Educazione e consapevolezza sono due parole chiave in ogni ambito, tanto più quando si parla di farmaci per un loro uso responsabile. La ricerca farmacologica ha un ruolo fondamentale, considerando che la popolazione sta invecchiando e sono pertanto necessarie nuove tipologie di farmaci, per le quali è importante prevedere anche controlli e valutazioni ambientali.

Guardando ad un’altra parte dello spettro e cioè ai più giovani, agli adolescenti, osserviamo spesso un paradosso legato alla cosiddetta eco-ansia, alimentata da una insicurezza ambientale e contrastata con farmaci che poi contribuiscono ad aumentare un certo tipo di problema ambientale. La consapevolezza delle problematiche ambientali non deve essere fatta passare come una fonte d’ansia per i giovani, che devono invece trovare in questa consapevolezza l’energia e la forza per contrastare le minacce all’ambiente. Sempre più frequentemente si assiste a dibattiti animati con posizioni diametralmente opposte, che vanno dagli allarmismi ingiustificati ai negazionismi propagandistici. Sono posizioni ugualmente sbagliate.

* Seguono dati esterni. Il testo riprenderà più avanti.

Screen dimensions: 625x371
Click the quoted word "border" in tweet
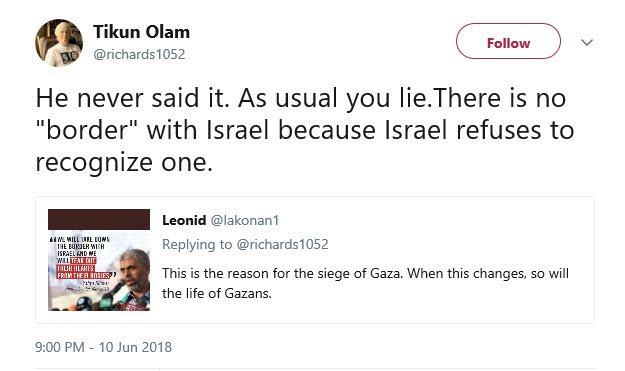[x=86, y=130]
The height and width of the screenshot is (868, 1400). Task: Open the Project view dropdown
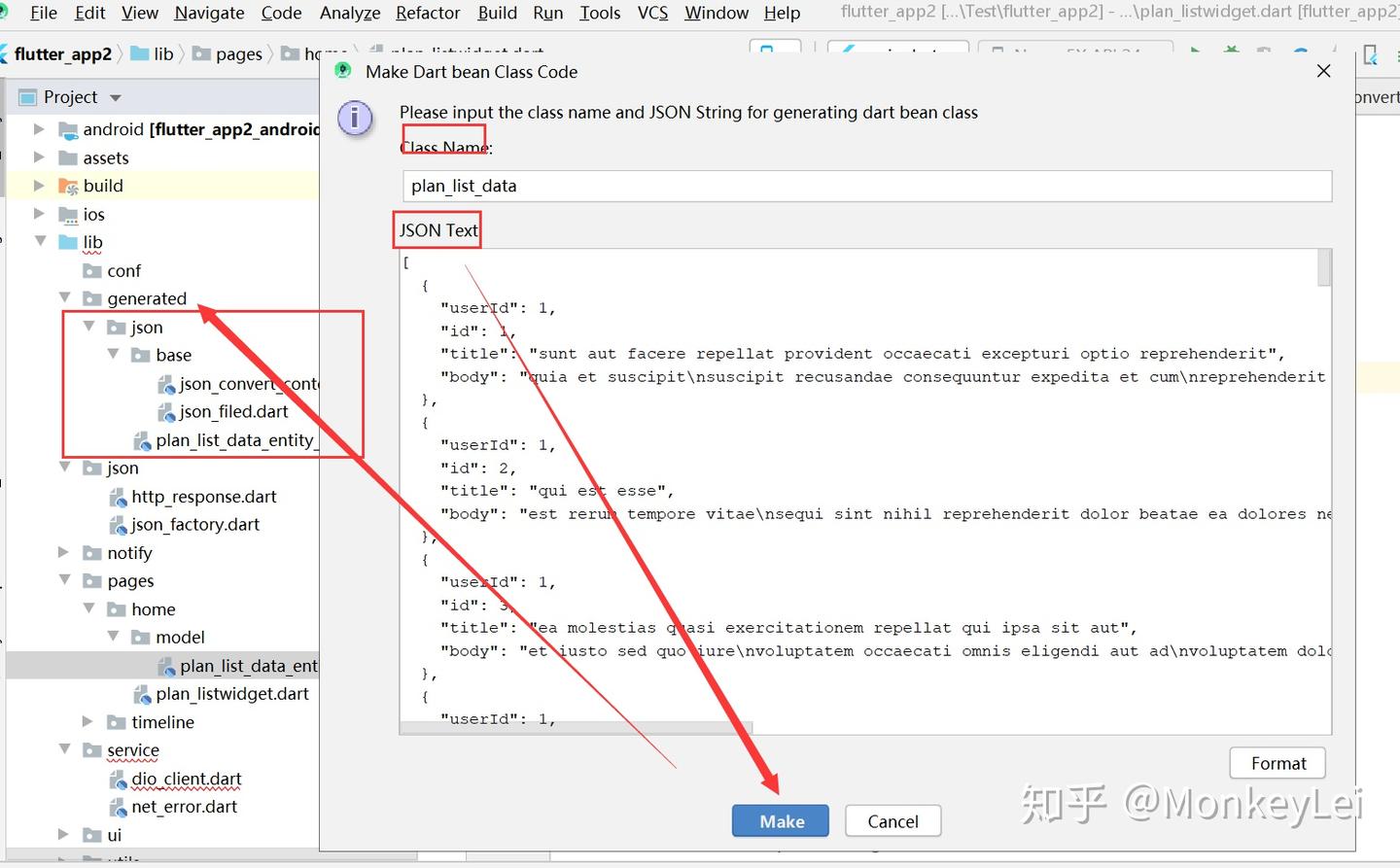[x=114, y=96]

Il fondatore del nostro ente, Patrizio Paoletti, è solito dire: “La pace non è l’assenza della guerra, ma uno stato neurofisiologico dell’essere”. È un’idea che si collega alla sostenibilità, che non è solamente la sostenibilità dell’ambiente, ma anche la sostenibilità dell’essere umano, quindi dell’energia umana. Cosa ne pensa?

La sostenibilità viene spesso declinata in maniera incompleta, mentre dobbiamo ricordare che la vera sostenibilità è al contempo ambientale, economica e sociale. Se uno dei tre pilastri non viene rispettato, non c’è sostenibilità. Non si può avere sostenibilità ambientale senza che sia economicamente possibile e socialmente giusta: la sostenibilità a cui tendere significa che le persone vivono in un ambiente sano, socialmente giusto ed economicamente attivo.

A questo proposito, una considerazione importante è che l’idea che proteggere l’ambiente voglia dire ridurre l’economia è una sciocchezza gigantesca. Basta guardare alle politiche del Green Deal dell’Unione Europea per capire quanta economia è in grado di muovere il settore ambientale.